Your instructions:
List each line of the data in which the string "computer" appears.

Extracted data entries:
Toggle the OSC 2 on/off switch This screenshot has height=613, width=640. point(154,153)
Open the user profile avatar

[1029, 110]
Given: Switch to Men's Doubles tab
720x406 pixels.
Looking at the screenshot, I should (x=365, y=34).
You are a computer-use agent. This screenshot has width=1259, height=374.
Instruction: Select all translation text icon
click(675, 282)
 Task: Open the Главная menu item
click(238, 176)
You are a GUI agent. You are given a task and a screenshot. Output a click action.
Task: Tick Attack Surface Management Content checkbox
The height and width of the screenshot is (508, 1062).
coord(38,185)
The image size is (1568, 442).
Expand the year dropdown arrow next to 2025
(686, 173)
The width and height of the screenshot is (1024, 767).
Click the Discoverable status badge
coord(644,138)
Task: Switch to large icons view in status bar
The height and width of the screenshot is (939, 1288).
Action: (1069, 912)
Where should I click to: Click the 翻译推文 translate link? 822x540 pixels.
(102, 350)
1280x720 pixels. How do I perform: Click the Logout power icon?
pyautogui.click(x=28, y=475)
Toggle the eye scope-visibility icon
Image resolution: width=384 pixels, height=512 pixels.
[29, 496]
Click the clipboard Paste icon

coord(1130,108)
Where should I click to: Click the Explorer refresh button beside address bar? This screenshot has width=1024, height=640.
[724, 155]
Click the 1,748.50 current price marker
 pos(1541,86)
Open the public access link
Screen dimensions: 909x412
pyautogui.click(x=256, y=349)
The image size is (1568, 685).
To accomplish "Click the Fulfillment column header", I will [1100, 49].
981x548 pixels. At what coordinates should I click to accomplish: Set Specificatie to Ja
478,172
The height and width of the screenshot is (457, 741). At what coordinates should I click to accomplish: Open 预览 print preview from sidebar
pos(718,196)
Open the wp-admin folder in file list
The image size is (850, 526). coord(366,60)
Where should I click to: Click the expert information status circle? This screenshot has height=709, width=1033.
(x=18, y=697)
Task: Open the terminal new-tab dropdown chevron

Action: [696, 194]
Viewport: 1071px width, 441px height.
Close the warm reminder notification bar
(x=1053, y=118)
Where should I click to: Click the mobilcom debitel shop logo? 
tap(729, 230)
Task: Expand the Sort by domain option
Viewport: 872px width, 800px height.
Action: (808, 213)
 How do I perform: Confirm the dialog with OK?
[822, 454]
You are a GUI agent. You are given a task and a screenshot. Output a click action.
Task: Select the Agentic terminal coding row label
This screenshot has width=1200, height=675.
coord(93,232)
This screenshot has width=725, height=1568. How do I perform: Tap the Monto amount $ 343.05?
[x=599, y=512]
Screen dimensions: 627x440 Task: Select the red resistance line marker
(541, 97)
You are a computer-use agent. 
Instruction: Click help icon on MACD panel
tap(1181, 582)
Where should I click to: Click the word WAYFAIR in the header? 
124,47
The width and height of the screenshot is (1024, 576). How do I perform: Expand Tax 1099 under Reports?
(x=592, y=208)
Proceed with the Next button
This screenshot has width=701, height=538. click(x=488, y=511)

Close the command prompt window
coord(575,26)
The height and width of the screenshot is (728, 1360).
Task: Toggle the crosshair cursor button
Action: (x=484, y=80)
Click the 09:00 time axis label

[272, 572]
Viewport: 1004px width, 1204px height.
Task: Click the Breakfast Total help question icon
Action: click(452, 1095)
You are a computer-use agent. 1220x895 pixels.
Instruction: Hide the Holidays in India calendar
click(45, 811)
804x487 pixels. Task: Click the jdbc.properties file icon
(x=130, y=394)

Task answer:
You are a computer-use agent. This screenshot has width=1259, height=374.
You are a computer-use agent. 
You are a computer-use agent. 1220x895 pixels.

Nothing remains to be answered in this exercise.